> [TASK ITEM]:
Where does the word "agent" occur in the data below? Copy each line that holds it.

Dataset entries
* * * * *

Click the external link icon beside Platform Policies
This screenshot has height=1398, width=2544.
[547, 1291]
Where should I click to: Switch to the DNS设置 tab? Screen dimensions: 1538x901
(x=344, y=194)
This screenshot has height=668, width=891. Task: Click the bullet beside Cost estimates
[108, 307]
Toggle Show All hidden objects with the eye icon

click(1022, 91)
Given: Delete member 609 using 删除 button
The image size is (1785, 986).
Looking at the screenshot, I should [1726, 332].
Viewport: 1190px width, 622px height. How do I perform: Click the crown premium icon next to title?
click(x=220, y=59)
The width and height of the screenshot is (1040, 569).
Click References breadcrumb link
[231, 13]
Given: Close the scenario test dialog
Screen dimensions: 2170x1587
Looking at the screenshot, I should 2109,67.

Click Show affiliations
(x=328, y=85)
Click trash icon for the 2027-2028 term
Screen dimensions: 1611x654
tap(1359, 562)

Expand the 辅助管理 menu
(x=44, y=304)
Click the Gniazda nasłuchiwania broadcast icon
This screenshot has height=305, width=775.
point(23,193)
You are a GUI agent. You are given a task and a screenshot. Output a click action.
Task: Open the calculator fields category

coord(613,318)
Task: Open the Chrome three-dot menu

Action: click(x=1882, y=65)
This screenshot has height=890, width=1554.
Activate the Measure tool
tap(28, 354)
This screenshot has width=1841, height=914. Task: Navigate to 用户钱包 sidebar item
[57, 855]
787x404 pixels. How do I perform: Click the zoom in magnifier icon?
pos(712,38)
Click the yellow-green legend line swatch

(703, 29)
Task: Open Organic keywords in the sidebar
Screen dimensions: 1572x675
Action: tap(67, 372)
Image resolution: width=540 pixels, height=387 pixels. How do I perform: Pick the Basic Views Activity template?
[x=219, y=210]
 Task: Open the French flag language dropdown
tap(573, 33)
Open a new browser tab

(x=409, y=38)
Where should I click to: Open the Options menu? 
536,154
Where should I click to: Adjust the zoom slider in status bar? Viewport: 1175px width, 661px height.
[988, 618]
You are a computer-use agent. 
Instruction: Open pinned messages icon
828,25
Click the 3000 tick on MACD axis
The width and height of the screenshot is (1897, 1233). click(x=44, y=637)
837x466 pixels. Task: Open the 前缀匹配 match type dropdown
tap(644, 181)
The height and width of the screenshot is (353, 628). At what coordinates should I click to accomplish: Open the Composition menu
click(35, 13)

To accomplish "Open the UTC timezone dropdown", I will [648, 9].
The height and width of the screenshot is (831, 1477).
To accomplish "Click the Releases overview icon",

* * * * *

> [OUTPUT OF THE TASK]:
You are a GUI agent. You are given a task and a screenshot. Output a click action.
You are a computer-use agent. 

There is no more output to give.